Chevalley–Warning theorem for rational field $\mathbb{Q} $

Question

At 1st we consider some weak statement of Chevalley–Warning theorem for any finite field: If $f$ is a homogeneous polynomial of degree $d$ with $n$ independent variables over a finite field $F$. Then if $ n > d $ then there is a non trivial solution of this homogeneous polynomial in $ F^{n} / \{0,0,...,0\} $.

Now if we consider $f$ is a homogeneous polynomial of degree $d$ with $n$ independent variables over the rational field $\mathbb{Q}$ and if $ n > d $ does there exist always a nontrivial solution in $ \mathbb{Q}^{n} / \{0,0,...,0\} $? The answer is no when $r$ is even as for an example $ x_{1}^{d} + x_{2}^{d}+.....+ x_{n}^{d} = 0 $ have only one solution $\{0,0,...,0\} $ in $ \mathbb{Q}^{n}$.

My question is when $ d $ is odd does there exist always a nontrivial solution in $ \mathbb{Q}^{n} / \{0,0,...,0\} $? Describe when $ d = 3 $ and $ n= 5 $ especially.

Answer 1

The condition that $d$ is odd just implies that there is no real obstruction to the existence of rational points, but there could still be $p$-adic obstructions for some prime $p$.

As an example, let $p$ be a prime and $a$ an integer which is coprime to $p$ for which $a \bmod p$ is not a cube (this necessarily implies that $p \equiv 1 \bmod 3$).

Consider the cubic surface: $$X: \quad x_1^3 - a x_2^3 + p(x_3^3 - a x_4^3) = 0.$$

It is a fun exercise to show that this has no non-trivial rational solution; the proof actually shows that there is no non-trivial $p$-adic solution. Note that there is obviously a non-trivial solution mod $p$, e.g. $(0,0,1,1) \bmod p$, as predicted by Chevalley-Warning.

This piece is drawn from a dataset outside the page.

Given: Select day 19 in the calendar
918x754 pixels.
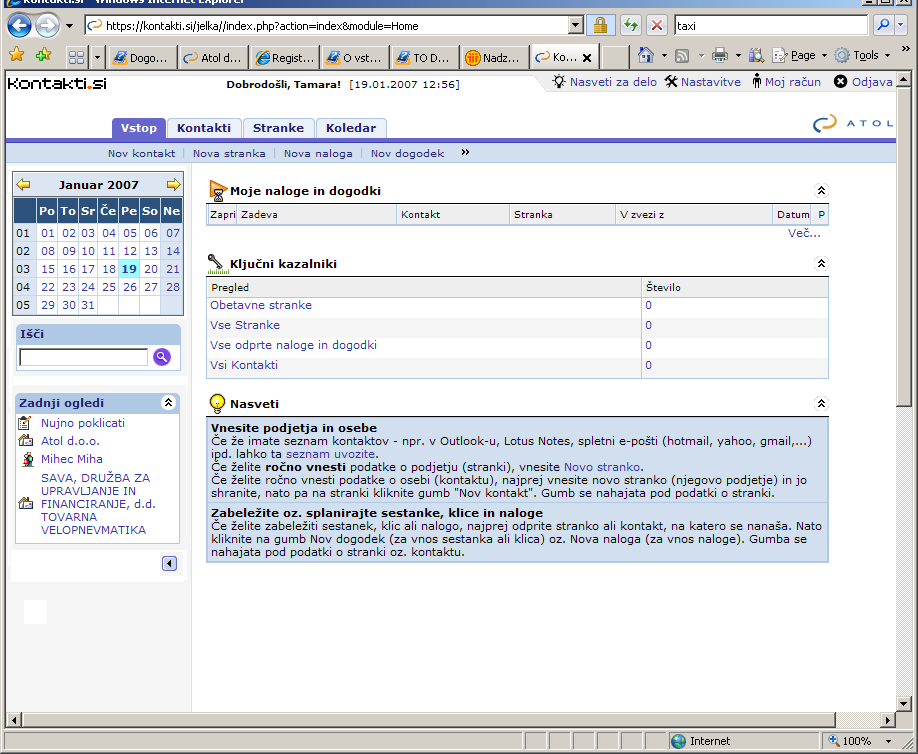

A more interesting question is whether having a real point and a $p$-adic point is sufficient to guarantee a rational point; again this is not true in general, with smooth cubic surfaces giving counter-examples (this is called the Hasse principle in the literature). A famous example, due to Cassels and Guy, is: $$5x_1^3 + 12x_2^3 + 9x_3^3 + 10x_4^3 = 0.$$ Proving that there is no non-trivial rational point in this case is not so elementary (it requires cubic reciprocity). From a modern perspective there is a Brauer--Manin obstruction to the Hasse principle in this case.

I suspect from the question you may have a specific example in mind you are studying. If you allow many variables (roughly $d2^d$) then the circle method can actually show that the Hasse principle holds, which may be sufficient for your application.

Addendum: This is a summary of the alternative construction given in the comments, written up for completeness.

Let $d \in \mathbb{N}$. Let $D$ be a division algebra over $\mathbb{Q}$ of dimension $d^2$. This can be shown to exist using the fundamental exact sequence for the Brauer group of $\mathbb{Q}$ from class field theory, combined with the fact that the period = index for central simple algebras over number fields.

Consider the reduced norm on $D$. After choosing a $\mathbb{Q}$-basis for $D$, this defines a homogeneous polynomial $N$ of degree $d$ in $d^2$ variables. We claim that the equation $N(\mathbf{x}) = 0$ has no non-trivial solution.

To see this, we use the fact that an element of a central simple algebra has reduced norm $0$ if and only if it is not invertible. But by construction $D$ is a division algebra, hence every non-zero element is invertible, hence only $\mathbf{0}$ has $0$ norm, as claimed.

Note: Division algebras satisfy the Hasse principle, hence this failure of existence of rational solutions is explained by a failure of existence of $p$-adic solutions for some $p$.

It is possible, though painful, to make these norm form equations explicit. The first issue is writing down explicit division algebras, which Will Sawin did in the comments.

As an example, consider the quaternion algebra $(a,b)$. The reduced norm here is just the Pfister form: $$x_1^2 - ax_2^2 - bx_3^2 + abx_4^2.$$ Taking $b = p $ to be an odd prime and $a<0$ such that $a \bmod p$ is a quadratic non-residue, one obtains an example which does not non-trivially represent zero $p$-adically, but has real solutions. (The above cubic surface example is a variant of this equation).